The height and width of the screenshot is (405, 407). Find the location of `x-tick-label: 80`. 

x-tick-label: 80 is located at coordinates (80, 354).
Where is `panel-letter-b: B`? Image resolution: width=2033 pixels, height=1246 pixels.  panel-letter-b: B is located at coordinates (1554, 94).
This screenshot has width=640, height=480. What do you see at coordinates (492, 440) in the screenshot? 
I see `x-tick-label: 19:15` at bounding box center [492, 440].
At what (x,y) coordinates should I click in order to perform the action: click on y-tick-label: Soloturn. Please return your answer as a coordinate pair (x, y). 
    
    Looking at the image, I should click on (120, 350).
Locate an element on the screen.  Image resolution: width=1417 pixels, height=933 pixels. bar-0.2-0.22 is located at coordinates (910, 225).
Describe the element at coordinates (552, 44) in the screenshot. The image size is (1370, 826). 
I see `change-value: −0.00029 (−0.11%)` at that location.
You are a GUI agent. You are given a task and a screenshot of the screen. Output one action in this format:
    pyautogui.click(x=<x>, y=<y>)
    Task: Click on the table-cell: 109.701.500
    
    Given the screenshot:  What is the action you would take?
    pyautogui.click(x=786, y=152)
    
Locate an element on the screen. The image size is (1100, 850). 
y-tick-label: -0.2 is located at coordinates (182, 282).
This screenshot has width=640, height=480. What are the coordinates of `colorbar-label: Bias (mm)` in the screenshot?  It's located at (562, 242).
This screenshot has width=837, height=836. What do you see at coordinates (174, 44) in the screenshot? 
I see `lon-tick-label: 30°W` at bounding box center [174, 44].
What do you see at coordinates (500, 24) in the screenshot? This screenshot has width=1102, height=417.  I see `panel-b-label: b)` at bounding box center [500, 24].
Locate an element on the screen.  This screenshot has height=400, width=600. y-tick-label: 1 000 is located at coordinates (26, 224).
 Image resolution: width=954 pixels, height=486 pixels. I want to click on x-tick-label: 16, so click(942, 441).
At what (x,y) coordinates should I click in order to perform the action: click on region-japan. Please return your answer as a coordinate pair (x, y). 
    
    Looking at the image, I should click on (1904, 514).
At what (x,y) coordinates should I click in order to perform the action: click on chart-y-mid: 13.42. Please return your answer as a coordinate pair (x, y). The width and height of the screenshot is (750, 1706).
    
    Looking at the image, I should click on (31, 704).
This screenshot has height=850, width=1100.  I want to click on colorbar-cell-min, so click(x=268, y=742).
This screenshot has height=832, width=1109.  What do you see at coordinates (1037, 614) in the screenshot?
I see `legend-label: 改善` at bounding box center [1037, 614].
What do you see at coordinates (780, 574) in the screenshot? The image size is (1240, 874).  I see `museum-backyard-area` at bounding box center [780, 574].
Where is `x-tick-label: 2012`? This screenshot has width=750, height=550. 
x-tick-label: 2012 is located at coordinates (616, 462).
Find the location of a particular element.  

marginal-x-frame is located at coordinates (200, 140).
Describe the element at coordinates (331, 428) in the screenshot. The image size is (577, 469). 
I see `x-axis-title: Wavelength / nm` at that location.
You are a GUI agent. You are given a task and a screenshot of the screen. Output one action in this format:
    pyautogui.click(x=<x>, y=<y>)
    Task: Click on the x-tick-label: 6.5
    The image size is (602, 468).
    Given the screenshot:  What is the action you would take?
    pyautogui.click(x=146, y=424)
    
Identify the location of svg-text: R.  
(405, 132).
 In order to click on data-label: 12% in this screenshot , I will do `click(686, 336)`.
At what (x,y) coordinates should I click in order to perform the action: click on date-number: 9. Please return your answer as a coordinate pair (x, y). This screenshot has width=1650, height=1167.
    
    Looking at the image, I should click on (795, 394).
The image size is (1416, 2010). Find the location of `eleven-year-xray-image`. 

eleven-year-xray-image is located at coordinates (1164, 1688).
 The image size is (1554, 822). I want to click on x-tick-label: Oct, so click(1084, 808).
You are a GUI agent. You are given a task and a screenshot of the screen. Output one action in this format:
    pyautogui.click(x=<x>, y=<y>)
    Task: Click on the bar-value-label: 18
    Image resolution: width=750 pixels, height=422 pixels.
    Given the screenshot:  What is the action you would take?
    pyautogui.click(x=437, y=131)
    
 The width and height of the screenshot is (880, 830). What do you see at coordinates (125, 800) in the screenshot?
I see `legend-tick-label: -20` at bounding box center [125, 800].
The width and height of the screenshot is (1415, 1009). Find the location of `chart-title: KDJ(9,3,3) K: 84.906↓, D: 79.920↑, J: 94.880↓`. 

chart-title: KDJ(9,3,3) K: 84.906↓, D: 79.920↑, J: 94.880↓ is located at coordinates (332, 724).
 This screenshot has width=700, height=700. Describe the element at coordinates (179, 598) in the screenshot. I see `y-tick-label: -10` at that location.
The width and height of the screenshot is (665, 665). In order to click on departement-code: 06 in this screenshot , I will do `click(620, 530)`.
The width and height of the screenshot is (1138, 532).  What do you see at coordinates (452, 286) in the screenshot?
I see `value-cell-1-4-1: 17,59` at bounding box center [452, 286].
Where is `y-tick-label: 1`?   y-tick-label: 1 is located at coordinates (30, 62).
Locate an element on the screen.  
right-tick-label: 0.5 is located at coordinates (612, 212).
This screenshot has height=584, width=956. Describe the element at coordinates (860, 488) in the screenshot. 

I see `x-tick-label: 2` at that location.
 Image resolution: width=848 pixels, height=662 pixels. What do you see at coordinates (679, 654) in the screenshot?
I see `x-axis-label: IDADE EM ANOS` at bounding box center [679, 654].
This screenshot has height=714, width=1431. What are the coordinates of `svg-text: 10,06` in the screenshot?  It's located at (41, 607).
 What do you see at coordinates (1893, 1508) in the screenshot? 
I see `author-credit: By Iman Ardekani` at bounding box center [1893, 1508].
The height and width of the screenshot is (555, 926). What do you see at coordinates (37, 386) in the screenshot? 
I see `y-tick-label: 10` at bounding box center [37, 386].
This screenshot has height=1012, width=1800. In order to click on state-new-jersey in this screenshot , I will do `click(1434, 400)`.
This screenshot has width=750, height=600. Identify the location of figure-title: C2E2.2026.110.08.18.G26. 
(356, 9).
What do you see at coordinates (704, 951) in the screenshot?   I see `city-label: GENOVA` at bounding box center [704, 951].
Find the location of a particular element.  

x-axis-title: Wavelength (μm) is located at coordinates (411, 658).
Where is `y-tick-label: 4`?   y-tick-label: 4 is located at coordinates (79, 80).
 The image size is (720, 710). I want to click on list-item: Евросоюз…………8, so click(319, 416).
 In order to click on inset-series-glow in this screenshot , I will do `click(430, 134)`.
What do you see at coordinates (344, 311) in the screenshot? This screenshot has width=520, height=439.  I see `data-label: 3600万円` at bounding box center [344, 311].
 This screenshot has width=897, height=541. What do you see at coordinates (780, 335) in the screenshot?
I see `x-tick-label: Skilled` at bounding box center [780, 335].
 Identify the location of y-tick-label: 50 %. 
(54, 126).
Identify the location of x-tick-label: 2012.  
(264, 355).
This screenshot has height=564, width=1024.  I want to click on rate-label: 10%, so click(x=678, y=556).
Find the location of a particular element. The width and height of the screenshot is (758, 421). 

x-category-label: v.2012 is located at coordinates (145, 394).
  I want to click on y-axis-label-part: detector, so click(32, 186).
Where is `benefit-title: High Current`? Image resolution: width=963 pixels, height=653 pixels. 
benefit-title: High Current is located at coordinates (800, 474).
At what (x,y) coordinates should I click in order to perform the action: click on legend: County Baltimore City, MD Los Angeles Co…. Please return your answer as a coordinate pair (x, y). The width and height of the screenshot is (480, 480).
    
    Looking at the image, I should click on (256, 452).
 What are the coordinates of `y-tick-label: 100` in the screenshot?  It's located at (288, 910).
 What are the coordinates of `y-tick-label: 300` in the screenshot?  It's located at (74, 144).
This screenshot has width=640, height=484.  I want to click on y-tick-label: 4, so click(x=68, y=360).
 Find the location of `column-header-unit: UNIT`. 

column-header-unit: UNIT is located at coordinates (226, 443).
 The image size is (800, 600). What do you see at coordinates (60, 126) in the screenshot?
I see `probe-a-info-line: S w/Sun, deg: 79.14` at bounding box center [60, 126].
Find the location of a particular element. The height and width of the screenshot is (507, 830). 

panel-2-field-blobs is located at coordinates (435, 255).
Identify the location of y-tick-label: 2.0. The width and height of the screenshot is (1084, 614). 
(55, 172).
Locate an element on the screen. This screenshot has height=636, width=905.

++++

Lay out everything from the line containing "Identify the location of y-tick-label: 50" down to the last line of the items as a Markdown table with two columns, Row and Item line, and skip any blank lines.

| Row | Item line |
|---|---|
| 1 |  Identify the location of y-tick-label: 50 %.  |
| 2 | (54, 126). |
| 3 | Identify the location of x-tick-label: 2012.   |
| 4 | (264, 355). |
| 5 | This screenshot has height=564, width=1024.  I want to click on rate-label: 10%, so click(x=678, y=556). |
| 6 | Find the location of a particular element. The width and height of the screenshot is (758, 421).  |
| 7 | x-category-label: v.2012 is located at coordinates (145, 394). |
| 8 |   I want to click on y-axis-label-part: detector, so click(32, 186). |
| 9 | Where is `benefit-title: High Current`? Image resolution: width=963 pixels, height=653 pixels.  |
| 10 | benefit-title: High Current is located at coordinates (800, 474). |
| 11 | At what (x,y) coordinates should I click in order to perform the action: click on legend: County Baltimore City, MD Los Angeles Co…. Please return your answer as a coordinate pair (x, y). The width and height of the screenshot is (480, 480). |
| 12 |     Looking at the image, I should click on (256, 452). |
| 13 |  What are the coordinates of `y-tick-label: 100` in the screenshot?  It's located at (288, 910). |
| 14 |  What are the coordinates of `y-tick-label: 300` in the screenshot?  It's located at (74, 144). |
| 15 | This screenshot has width=640, height=484.  I want to click on y-tick-label: 4, so click(x=68, y=360). |
| 16 |  Find the location of `column-header-unit: UNIT`.  |
| 17 | column-header-unit: UNIT is located at coordinates (226, 443). |
| 18 |  The image size is (800, 600). What do you see at coordinates (60, 126) in the screenshot? |
| 19 | I see `probe-a-info-line: S w/Sun, deg: 79.14` at bounding box center [60, 126]. |
| 20 | Find the location of a particular element. The height and width of the screenshot is (507, 830).  |
| 21 | panel-2-field-blobs is located at coordinates (435, 255). |
| 22 | Identify the location of y-tick-label: 2.0. The width and height of the screenshot is (1084, 614).  |
| 23 | (55, 172). |
| 24 | Locate an element on the screen. This screenshot has height=636, width=905. |